4-5 その閃光は目に焼き付いて
第111話
朝の食卓。有坂家の一員と、プラス一名、緋花の姿がそこにはあった。卓上には先程俺が釣り上げた魚が素焼きされて、いい感じに盛り付けられている。
「はい、才ちゃん」
そこに炊きたてのご飯が手渡される。よそってくれたのは緋花だ。
「あざす」
「ん。たくさん食べてね」
緋花のまっすぐな瞳に、思わず目を逸らしてしまう。
あのあと我が家の朝食づくりを手伝った後、一度家に帰り、再びここに戻って来た緋花。わざわざ着替えて戻ってきた。
黒のオーバーサイズシャツをグレージュのパンツにインしている。パンツはスラックスみたいにゆったりとしているのに、ウエストの部分はややハイウェスト位置できゅっとしていて、緋花の細いウエストを引き立てていた。髪の毛もお団子を作ってあって、すごく可愛い。なんか都会の美容師さんみたいだ。
「ほら、これ美味しいよ。ウチでつけたやつ」
そんな女の子が、せっせと俺のさらにいろいろ取り分けてくれる。その度に、ちょっといい匂いがする。食事も美味しいが、そういう意味では集中できない。

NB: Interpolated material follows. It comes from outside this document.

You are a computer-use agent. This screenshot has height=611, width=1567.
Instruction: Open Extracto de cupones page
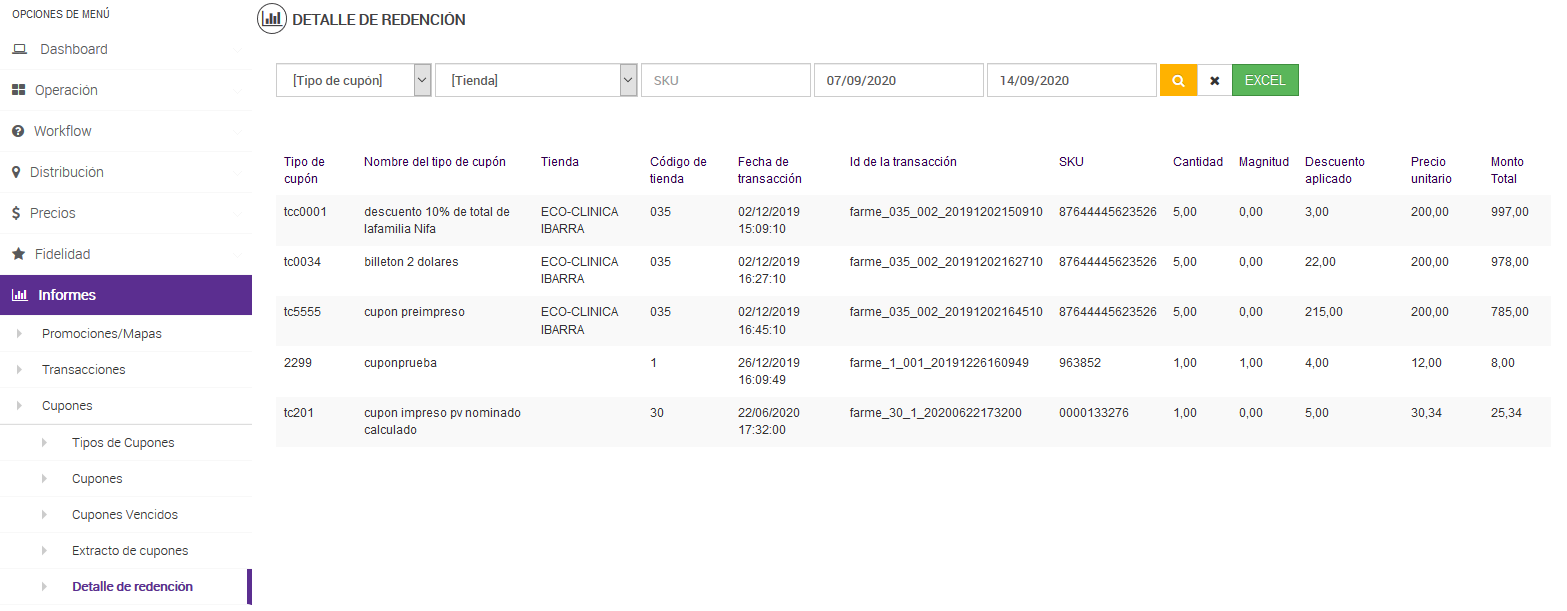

――昔良く遊んでいた子が、女になって目の前に現れた。
正直、ラノベではよくある展開だ。だけど実際に目の当たりにすると、その威力に驚かされる。この子はよく知ってるあの子なのか、知らない子なのか。脳が事あるごとに錯覚を起こして、振り回されるのだ。
「ごちそうさま」
そんなドギマギを乗り越えて、完食。朝ごはんはあまり食べない派だが、今日はしっかり頂いた。やはり和食はいい。新鮮な野菜と、ふっくらご飯、焼き魚。いくらでも食べられる気がする。ゲップでそうだけど。
「じゃあ、才ちゃん、いつにする?」
お腹をさすってる俺を横目に、俺の代わりに食器を手際よく回収して片付ける緋花が、その手を止めずに言った。家事力高いなぁ。
「いつ、って何を?」
「さっきいったじゃん。髪の毛切ったげるって。やるなら早い方がいいでしょ?」
そう言えば、釣りをしている時にそんなことを言っていた気がする。
「そうだなぁ。緋花の予定は?」
「いつでも良いよ。才ちゃんは?」
「俺も特に予定ない」
「じゃあ決まりね」
緋花はそういうと、重ねたお皿を持ち上げ、ウィンクして去っていった。
「……今日何かあんの?」
その様子を不思議そうに見ていた琴音が、ジト目で俺に訪ねてくる。
「いや、髪の毛切ってくれるっていうからさ」
「緋花ちゃんが?」
「おお。美容師目指してるらしくて、じゃあっていうか」
「ふ~ん」
妹は興味がなさそうというか、不満そうというか、膝を抱えながら緑茶をすすった。
「なんだよ」
「いや、兄貴ってさ。自覚ないんだろうなって。甘いんだよ」
「……何がだよ」
「脇が」
「俺ワキガなのか!?」
「ちげぇーし! ああもう、うっざ!」
琴音はそう言って机に湯呑をおいて立ち上がった。でた、あたし不機嫌です作戦。ちょうどそこに、琴音が台拭きをもって戻ってきた。
「あ、琴音ちゃん。お兄ちゃん借りるね。かっこよくするからさ、楽しみにしてて」
緋花のスマイルに、琴音はバツが悪そうに「思いっきりやっちゃって」と言っていた。
◇
我が家の食器を一通り洗い終えた緋花は、家からハサミをとって戻ってきた。
「じゃあお風呂場行こっか」
祖父のお風呂場は昔ながらのお風呂で、タイルが敷き詰められている。ここでよく転んで頭を切ったことを思い出した。そして無駄にでかい鏡は水垢がついて少し濁っている。
鏡に映る自分は、たしかに髪の毛がボサボサに見える。学校行くにしても毎回セットする訳でもないし、もう少し気を使った方が良いだろうか。
そんな立ち尽くす俺を横目に、緋花は手際よく準備し始めた。そして排水溝にネット状のものを敷き終えると、おもむろにこういった。
「じゃあ、脱いで」
「……え?」
緋花は「早くよこしなさい」と言わんばかりに、その手を差し出していた。